Question: What tools should I need to use to build a web service using vector embeddings for search?

Context: 
Qdrant is a vector database & vector similarity search engine. It deploys as an API service providing search for the nearest high-dimensional vectors. With Qdrant, embeddings or neural network encoders can be turned into full-fledged applications for matching, searching, recommending, and much more!
SentenceTransformers is a Python framework for state-of-the-art sentence, text and image embeddings. You can use this framework to compute sentence / text embeddings for more than 100 languages. These embeddings can then be compared e.g. with cosine-similarity to find sentences with a similar meaning. This can be useful for semantic textual similar, semantic search, or paraphrase mining.
FastAPI is a modern

Our current prompt is much longer, and we also used a couple of strategies to make the responses even better:

1. The LLM has the role of software architect.
2. We provide more context to answer the question.
3. If the context contains no meaningful information, the model shouldn't make up an answer.

Let's find out if that works as expected.

In [17]:
query_deepseek(metaprompt)

'To build a web service using vector embeddings for search, you will need the following tools based on the provided context:\n\n1. **Qdrant**: A vector database and similarity search engine to store and retrieve high-dimensional vectors efficiently. It provides the API service for nearest-neighbor search.\n\n2. **SentenceTransformers**: A Python framework to generate state-of-the-art sentence or text embeddings. You can use this to convert your text data into vector representations (embeddings) for search.\n\n3. **FastAPI**: A modern Python web framework to build the API layer for your web service. It will handle HTTP requests, interact with Qdrant, and serve search results to clients.\n\n### Optional but helpful tools:\n- A machine learning model (e.g., from Hugging Face) if you need custom embeddings.\n- A frontend framework (e.g., React, Vue.js) if you need a user interface.\n- Docker for containerization and deployment.\n\nWould you like more details on any of these tools?'

### Testing out the RAG pipeline

By leveraging the semantic context we provided our model is doing a better job answering the question. Let's enclose the RAG as a function, so we can call it more easily for different prompts.

In [18]:
def rag(question: str, n_points: int = 3) -> str:
    results = client.query_points(
        collection_name=collection_name,
        query=models.Document(text=question, model=model_name),
        limit=n_points,
    )

    context = "\n".join(r.payload["document"] for r in results.points)

    metaprompt = f"""
    You are a software architect. 
    Answer the following question using the provided context. 
    If you can't find the answer, do not pretend you know it, but only answer "I don't know".
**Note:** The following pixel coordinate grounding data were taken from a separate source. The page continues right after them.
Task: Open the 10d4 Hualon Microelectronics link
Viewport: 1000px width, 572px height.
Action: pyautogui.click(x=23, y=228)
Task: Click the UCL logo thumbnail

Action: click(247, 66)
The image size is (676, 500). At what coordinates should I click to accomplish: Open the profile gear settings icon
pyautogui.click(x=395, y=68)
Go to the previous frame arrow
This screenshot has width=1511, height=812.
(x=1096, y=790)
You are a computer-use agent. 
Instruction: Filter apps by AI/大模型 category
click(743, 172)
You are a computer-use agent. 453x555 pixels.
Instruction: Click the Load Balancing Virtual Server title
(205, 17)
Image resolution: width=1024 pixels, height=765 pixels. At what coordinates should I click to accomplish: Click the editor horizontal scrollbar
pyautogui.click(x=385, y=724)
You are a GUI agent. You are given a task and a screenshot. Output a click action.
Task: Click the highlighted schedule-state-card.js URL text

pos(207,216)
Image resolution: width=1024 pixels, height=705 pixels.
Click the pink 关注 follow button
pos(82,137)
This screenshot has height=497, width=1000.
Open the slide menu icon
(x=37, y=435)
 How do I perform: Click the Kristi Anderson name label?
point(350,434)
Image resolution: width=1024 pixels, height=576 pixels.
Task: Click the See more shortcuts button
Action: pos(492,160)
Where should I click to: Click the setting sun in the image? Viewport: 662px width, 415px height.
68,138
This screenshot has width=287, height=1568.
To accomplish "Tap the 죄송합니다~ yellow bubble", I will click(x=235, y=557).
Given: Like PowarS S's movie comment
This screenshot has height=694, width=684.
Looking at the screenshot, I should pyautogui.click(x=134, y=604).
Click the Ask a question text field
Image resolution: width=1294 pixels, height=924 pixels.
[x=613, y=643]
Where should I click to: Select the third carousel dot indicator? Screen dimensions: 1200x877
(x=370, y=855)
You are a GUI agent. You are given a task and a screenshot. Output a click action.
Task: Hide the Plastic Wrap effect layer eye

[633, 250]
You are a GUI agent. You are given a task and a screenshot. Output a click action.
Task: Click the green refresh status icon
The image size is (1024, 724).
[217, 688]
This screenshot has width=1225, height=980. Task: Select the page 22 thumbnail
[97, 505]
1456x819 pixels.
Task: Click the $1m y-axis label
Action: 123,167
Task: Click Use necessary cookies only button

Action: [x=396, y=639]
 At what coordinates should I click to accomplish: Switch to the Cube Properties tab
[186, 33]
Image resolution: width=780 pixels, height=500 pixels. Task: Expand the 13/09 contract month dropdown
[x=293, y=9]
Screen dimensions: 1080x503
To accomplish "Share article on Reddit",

    Question: {question.strip()}

    Context: 
    {context.strip()}

    Answer:
    """

    return query_deepseek(metaprompt)

Now it's easier to ask a broad range of questions.

In [19]:
rag("What can the stack for a web api look like?")

"Based on the provided context, a possible stack for a web API could include:\n\n1. **Framework**: FastAPI (for building the API with Python)\n2. **Web Server/Reverse Proxy**: NGINX (to handle HTTP requests and serve as a reverse proxy)\n3. **Database**: MySQL (as the relational database management system)\n\nThis stack would look like:  \n**FastAPI + NGINX + MySQL**  \n\nAdditional components (not mentioned in the context but often used in such stacks) might include:\n- A cloud provider or server (e.g., AWS, GCP, or a Linux server)\n- Docker for containerization\n- Redis for caching (though not mentioned in the context)\n\nThe context does not provide details about other layers (e.g., authentication, monitoring, or frontend), so I’ve limited the answer to the explicitly mentioned technologies.  \n\nIf you'd like a more detailed or alternative stack, let me know, but the context only covers these three components."

In [20]:
rag("Where is the nearest grocery store?")

"I don't know."

Our model can now:

1. Take advantage of the knowledge in our vector datastore.
2. Answer, based on the provided context, that it can not provide an answer.

We have just shown a useful mechanism to mitigate the risks of hallucinations in Large Language Models.